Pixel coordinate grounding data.
-=-=-=-=-

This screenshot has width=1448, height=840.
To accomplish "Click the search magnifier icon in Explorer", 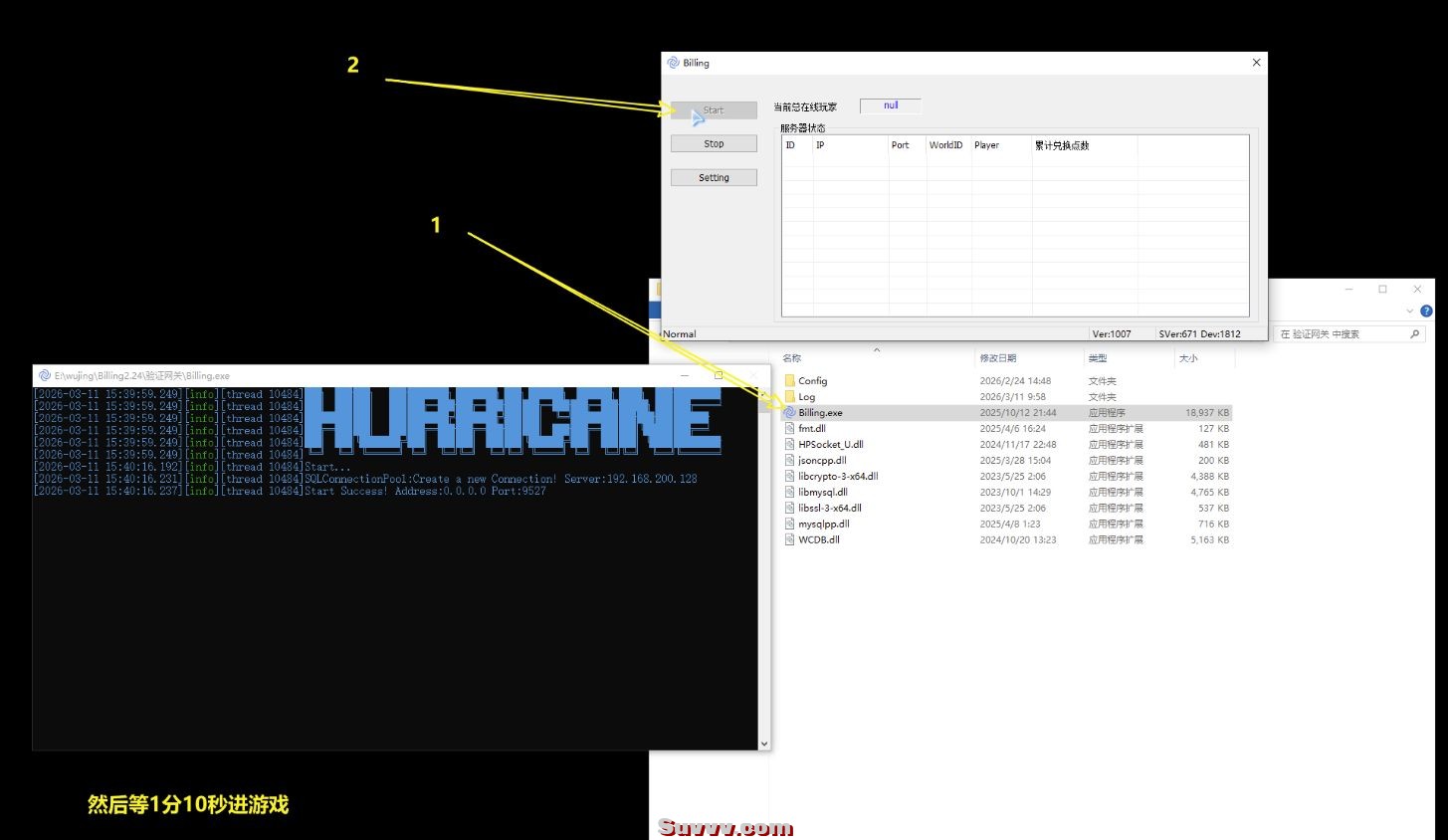I will point(1415,334).
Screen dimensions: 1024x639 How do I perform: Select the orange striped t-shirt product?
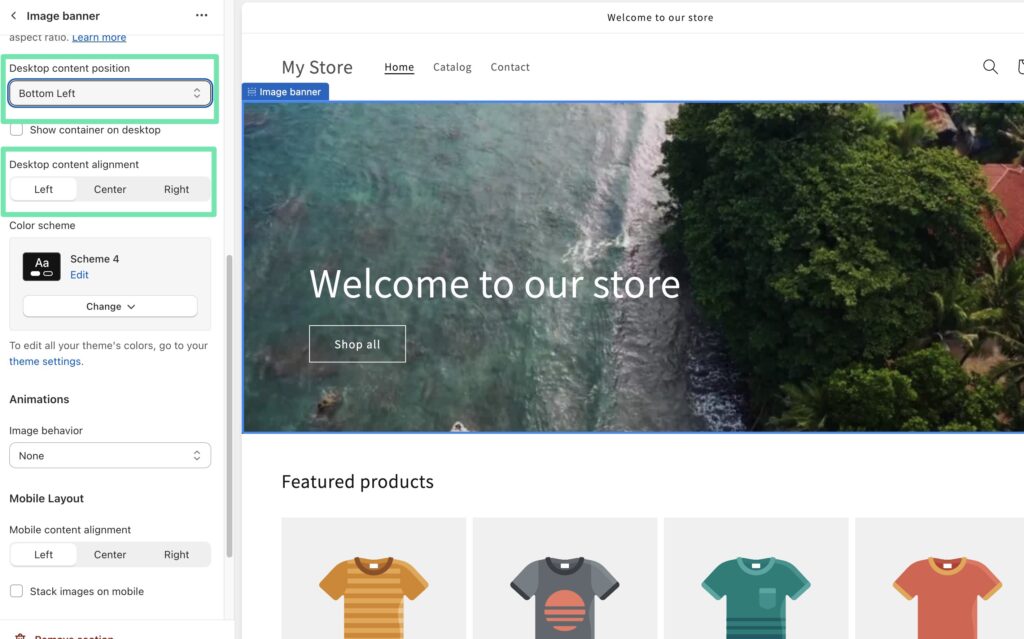(x=373, y=592)
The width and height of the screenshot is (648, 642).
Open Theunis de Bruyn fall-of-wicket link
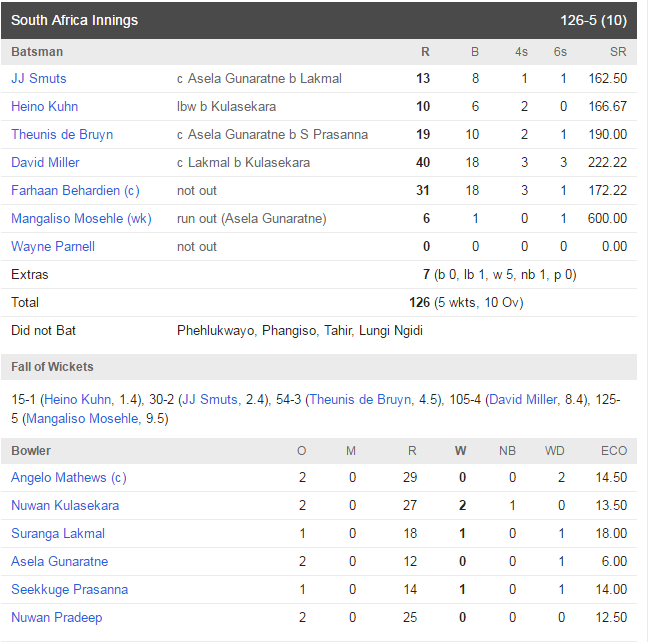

-=-=-=-=-

What the task requires.
What lines in the data above carry "screenshot"? Return them all.

Output for this task.
This screenshot has width=1448, height=840.
The width and height of the screenshot is (648, 642).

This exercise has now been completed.